▸ **TASK STATEMENT**
Could you reproduce the lines below from the one with "You are a computer-use agent. Viewport: 1313px" through the one with "This screenshot has height=424, width=1568."? Keep both ends and add nothing.

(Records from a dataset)
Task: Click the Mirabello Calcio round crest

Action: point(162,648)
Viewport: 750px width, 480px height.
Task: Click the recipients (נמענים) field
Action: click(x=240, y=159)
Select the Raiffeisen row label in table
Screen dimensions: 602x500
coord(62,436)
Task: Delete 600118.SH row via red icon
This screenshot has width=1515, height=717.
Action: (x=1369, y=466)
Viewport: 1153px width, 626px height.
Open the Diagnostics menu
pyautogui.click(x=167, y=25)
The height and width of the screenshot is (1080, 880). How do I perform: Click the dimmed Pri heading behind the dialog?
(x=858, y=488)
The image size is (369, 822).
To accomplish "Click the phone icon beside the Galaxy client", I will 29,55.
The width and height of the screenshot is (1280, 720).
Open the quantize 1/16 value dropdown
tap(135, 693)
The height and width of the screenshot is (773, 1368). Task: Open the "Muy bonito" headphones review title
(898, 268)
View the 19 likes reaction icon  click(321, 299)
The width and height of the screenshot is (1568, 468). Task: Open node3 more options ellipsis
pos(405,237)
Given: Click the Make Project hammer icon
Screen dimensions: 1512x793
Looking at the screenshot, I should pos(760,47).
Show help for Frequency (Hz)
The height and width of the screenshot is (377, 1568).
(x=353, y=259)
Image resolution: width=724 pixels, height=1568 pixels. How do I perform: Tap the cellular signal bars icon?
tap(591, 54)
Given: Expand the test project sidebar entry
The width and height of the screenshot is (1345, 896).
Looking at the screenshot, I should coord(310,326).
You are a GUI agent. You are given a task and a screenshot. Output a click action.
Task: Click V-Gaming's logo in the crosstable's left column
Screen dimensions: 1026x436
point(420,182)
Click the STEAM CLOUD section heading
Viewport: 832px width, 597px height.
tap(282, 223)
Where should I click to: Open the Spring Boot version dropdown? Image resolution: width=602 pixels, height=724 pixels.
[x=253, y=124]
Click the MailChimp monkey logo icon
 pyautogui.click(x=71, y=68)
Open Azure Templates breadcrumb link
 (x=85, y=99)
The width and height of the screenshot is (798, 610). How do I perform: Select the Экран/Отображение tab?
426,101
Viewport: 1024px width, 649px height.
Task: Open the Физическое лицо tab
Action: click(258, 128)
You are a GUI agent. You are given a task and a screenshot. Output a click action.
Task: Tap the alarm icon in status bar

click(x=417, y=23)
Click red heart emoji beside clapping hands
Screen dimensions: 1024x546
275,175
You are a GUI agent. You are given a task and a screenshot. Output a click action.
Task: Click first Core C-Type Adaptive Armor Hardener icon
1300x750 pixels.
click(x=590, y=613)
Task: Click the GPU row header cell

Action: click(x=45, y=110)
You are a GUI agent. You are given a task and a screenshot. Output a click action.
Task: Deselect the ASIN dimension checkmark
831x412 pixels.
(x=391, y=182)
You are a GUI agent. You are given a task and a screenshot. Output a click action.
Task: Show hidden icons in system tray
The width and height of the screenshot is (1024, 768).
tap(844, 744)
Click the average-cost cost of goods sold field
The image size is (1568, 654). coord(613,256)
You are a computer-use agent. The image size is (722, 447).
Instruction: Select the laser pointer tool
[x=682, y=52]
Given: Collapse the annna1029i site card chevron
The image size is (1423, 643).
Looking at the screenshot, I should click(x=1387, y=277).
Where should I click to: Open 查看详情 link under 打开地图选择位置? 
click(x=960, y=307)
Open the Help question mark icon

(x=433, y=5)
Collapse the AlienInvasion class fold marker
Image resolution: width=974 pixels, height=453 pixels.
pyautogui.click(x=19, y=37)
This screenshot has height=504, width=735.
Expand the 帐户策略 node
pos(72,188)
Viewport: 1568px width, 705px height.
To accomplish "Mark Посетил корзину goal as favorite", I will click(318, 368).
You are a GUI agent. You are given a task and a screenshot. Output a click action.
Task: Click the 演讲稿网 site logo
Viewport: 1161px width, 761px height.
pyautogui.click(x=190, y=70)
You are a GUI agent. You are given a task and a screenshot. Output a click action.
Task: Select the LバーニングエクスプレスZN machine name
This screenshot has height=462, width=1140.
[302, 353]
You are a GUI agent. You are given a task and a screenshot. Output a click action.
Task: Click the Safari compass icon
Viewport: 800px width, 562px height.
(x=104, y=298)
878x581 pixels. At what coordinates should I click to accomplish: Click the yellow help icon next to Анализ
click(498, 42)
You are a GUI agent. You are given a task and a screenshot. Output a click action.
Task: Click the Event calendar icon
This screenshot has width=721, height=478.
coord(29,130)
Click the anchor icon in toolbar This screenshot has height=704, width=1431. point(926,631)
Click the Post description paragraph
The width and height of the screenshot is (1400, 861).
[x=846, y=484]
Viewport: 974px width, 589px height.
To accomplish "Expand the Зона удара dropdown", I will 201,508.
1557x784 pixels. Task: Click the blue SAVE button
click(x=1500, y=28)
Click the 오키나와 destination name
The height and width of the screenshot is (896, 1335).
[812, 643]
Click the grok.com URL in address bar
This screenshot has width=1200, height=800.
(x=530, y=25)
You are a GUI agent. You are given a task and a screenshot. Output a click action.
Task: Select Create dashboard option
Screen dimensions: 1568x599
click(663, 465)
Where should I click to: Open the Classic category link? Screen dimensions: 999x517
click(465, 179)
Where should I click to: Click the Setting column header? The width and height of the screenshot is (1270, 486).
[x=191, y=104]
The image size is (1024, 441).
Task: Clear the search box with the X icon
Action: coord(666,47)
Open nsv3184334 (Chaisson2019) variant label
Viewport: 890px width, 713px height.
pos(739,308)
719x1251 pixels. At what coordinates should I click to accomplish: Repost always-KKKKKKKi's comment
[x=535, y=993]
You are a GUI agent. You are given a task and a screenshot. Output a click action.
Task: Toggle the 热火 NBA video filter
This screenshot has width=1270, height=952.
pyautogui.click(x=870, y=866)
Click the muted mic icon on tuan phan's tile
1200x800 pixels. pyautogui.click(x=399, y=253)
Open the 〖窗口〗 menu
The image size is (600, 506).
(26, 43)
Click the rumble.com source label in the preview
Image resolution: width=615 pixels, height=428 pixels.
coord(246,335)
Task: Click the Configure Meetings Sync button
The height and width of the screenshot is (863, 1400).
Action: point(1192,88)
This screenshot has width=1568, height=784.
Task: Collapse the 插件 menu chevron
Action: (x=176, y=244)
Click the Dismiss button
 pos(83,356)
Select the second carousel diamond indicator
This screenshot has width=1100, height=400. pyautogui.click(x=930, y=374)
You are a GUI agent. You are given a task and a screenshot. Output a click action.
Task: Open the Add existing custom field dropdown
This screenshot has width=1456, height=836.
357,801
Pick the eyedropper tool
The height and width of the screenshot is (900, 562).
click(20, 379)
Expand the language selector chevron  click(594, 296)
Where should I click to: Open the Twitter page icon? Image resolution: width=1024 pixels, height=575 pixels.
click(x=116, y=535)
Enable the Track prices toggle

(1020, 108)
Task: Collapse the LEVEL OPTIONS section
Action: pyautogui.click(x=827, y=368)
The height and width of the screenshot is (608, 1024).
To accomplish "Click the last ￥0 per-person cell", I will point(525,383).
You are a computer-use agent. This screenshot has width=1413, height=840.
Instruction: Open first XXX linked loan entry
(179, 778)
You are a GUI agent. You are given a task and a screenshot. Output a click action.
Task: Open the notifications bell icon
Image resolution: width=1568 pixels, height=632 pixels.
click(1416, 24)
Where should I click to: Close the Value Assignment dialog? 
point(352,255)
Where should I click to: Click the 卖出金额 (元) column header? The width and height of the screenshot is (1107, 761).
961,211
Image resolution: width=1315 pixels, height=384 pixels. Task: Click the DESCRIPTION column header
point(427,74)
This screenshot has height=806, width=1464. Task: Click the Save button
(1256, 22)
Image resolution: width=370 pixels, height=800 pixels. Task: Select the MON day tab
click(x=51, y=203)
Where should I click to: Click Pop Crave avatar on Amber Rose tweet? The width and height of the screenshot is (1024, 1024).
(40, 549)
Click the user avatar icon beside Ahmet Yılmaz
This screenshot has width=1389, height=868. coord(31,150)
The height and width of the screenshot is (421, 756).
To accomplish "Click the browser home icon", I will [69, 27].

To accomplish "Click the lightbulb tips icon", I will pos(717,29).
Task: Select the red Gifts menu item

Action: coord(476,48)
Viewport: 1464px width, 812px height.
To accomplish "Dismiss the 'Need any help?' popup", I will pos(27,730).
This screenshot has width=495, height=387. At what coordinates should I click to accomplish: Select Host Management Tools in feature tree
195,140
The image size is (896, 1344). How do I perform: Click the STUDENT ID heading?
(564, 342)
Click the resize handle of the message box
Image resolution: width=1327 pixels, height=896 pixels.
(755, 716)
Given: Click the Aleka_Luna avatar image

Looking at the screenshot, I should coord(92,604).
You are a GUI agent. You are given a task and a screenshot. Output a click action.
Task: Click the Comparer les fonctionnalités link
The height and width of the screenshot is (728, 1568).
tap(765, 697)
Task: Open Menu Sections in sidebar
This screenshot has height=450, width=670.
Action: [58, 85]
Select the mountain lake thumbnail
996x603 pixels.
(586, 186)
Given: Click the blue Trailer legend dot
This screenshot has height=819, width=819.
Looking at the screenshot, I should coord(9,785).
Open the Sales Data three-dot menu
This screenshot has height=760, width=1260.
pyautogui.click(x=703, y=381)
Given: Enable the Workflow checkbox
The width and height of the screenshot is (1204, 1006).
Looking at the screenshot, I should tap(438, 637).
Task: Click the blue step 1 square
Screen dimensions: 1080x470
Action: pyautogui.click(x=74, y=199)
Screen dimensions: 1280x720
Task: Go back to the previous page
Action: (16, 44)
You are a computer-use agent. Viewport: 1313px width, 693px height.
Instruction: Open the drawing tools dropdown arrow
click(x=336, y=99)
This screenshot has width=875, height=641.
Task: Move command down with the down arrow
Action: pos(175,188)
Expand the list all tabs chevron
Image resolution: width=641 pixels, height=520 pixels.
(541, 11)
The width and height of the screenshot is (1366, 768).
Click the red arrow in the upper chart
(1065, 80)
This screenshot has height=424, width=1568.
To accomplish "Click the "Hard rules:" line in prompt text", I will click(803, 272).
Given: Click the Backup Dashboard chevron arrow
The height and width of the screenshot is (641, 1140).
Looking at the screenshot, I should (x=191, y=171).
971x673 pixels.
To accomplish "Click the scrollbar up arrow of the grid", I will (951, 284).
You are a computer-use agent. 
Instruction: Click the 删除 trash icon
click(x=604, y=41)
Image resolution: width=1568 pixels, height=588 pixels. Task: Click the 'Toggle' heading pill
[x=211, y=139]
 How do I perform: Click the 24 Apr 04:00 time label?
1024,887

▸ **OUTPUT OF THE TASK**
You are a computer-use agent. Viewport: 1313px width, 693px height.
Instruction: Open the drawing tools dropdown arrow
click(x=336, y=99)
This screenshot has width=875, height=641.
Task: Move command down with the down arrow
Action: pos(175,188)
Expand the list all tabs chevron
Image resolution: width=641 pixels, height=520 pixels.
(541, 11)
The width and height of the screenshot is (1366, 768).
Click the red arrow in the upper chart
(1065, 80)
This screenshot has height=424, width=1568.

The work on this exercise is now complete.